Tiene ochenta años y su rostro refleja optimismo. No escucha bien pues el año pasado se cayó desde el primer piso. Mientras Urbano recobraba el aliento, una de sus nietas se ahogaba en gritos para llamar a su madre. En el Seguro, el médico dijo que su deficiencia era producto de la edad y con este pretexto no se hizo cargo.  Urbano enfrenta su sordera pidiendo que le hablen alto y claro.

Las manos de Urbano son grandes pues desde niño ha tenido que trabajar. A los siete años su padre lo encargó a un amigo para que le enseñara a hablar español. Pero el hombre nunca le dijo una palabra diferente del mixteco y lo obligaba a cuidar animales. El trato que el señor le daba obligó a Urbano a escapar. Sin embargo, nunca regresó con su verdadera familia.

Por su dedicación se ganó la confianza y el aprecio de quienes lo empleaban. Cuando tenía dieciocho años uno de sus patrones lo trajo desde Oaxaca a la Ciudad de México. No sabía leer ni escribir, además hablaba escasamente español.  Se estableció en Coyoacán cerca de la Parroquia de San Juan Bautista y trabajaba haciendo barquillos para helado.

Un par de años después aprendió a leer y escribir en la escuela nocturna con lo que pudo ingresar al ejército. Durante su servicio militar fue comisionado a Guanajuato. Llevaba refrigerios a los campesinos mexicanos que se iban a trabajar a Estados Unidos dentro del Plan Bracero. Al terminar el servicio y verse sin trabajo quiso probar suerte en la tierra de las oportunidades.

 

 

 

 

 

 

Se presentó con los que contrataban campesinos en Guanajuato y le revisaron hasta la dentadura. Viajó tres días en camión y tren a Calexico, un lugar de la frontera donde aglutinaban a miles de paisanos.  Allí eran revisados y fumigados para que pudieran partir a los diferentes estados de la Unión Americana.
En Arkansas andaba agachado a lo largo del campo arrancando las hierbas que crecían alrededor de la cosecha. A penas una gorra lo protegía del sol. El sudor empapaba su playera y la sal la corroía poco a poco hasta romperla. Cuando el sudor se le terminó, cayó desmayado. Un cuidador le puso una pastilla de sal en la boca para que reaccionara. Al volver contempló el sembradío como si éste fuera la vida y la muerte al mismo tiempo.
La tenacidad del sol era equiparable a la de la Migra que andaban por los campos. Siempre cargaba su credencial de trabajador temporal porque frecuentemente se la pedían. Si un día por descuido la hubiera olvidado lo habrían regresado sin la posibilidad de recoger su dinero y sus pertenencias.
Ganaba 50 centavos de dólar por hora trabajada. Ponía su sueldo casi íntegro en el sobre que mandaba a sus padres en Oaxaca.

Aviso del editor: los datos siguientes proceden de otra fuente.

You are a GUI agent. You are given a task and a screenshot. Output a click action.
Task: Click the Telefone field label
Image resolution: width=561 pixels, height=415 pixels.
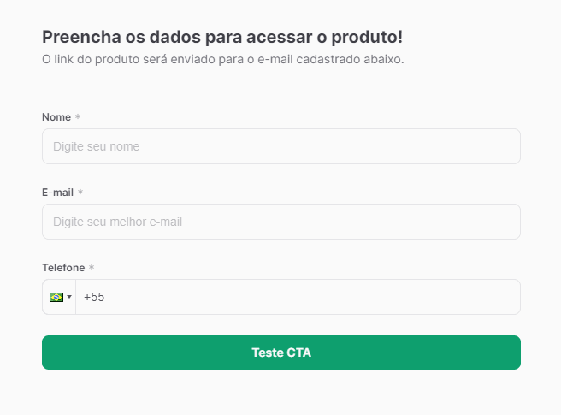[x=63, y=267]
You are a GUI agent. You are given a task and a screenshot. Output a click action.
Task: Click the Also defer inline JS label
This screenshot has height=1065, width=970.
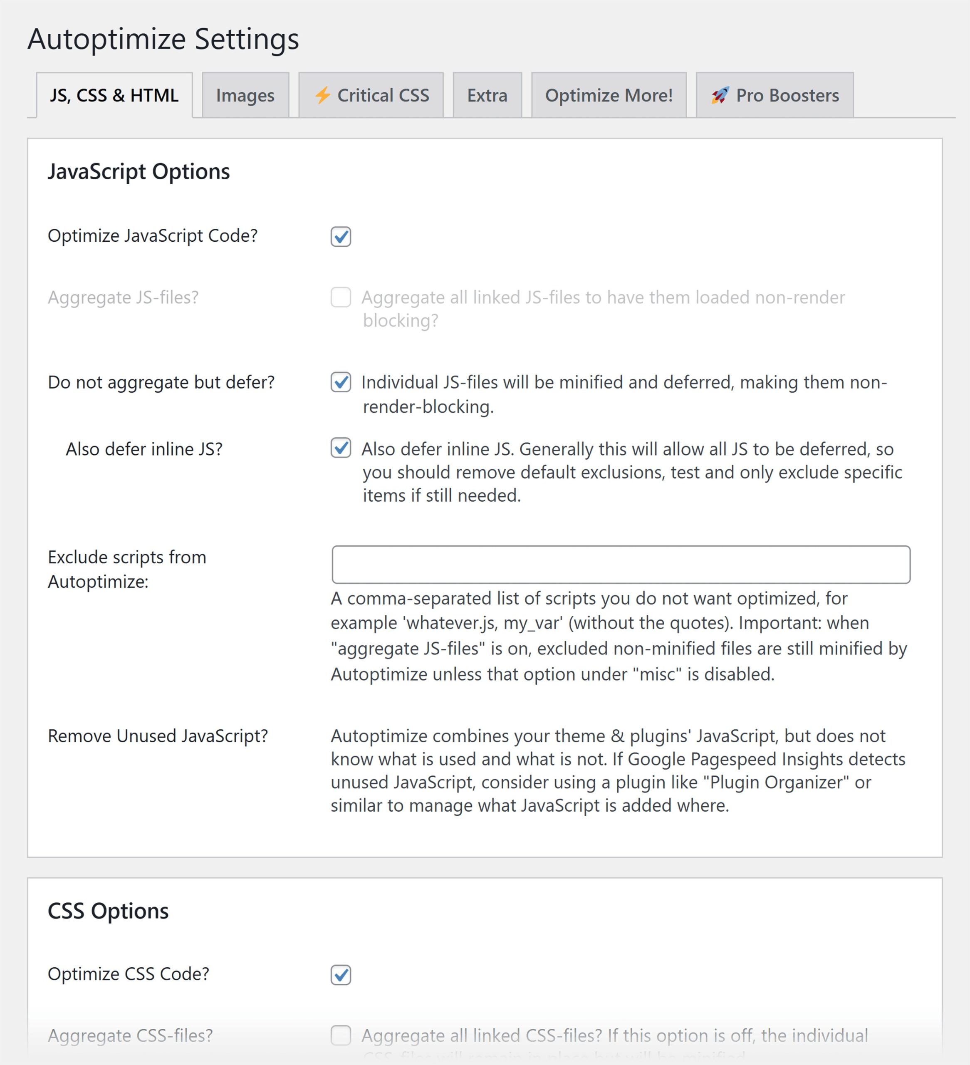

Acompañaba el dinero con una foto en blanco y negro con la siguiente frase escrita: Recuerdo de tu hijo.
Regresó a México para casarse y establecerse en la capital. Pero él y su esposa no tenían donde vivir. Se apropiaron de un lugar en lo que ahora es la colonia Santa Úrsula. Aunque el pedregal se resistió a ser invadido, Urbano participó de las jornadas para hacerlo habitable.
A pesar de su edad y sordera, asiste a  todas las conferencias y protestas que Alianza Braceroproa organiza. Como él,  más de una centena de vecinos de Coyoacán se movilizan para recobrar el monto del seguro que se conformó con los descuentos que les hicieron cuando trabajaban en Estados Unidos.
Las manos de Urbano están marcadas por el trabajo. Del otro lado labraron el campo para que de él naciera el alimento de miles de personas. Aquí  doblegaron al pedregal para dar vida a una colonia. Manos como las de Urbano que siembran vida aquí y allá son orgullosamente coyoacanenses.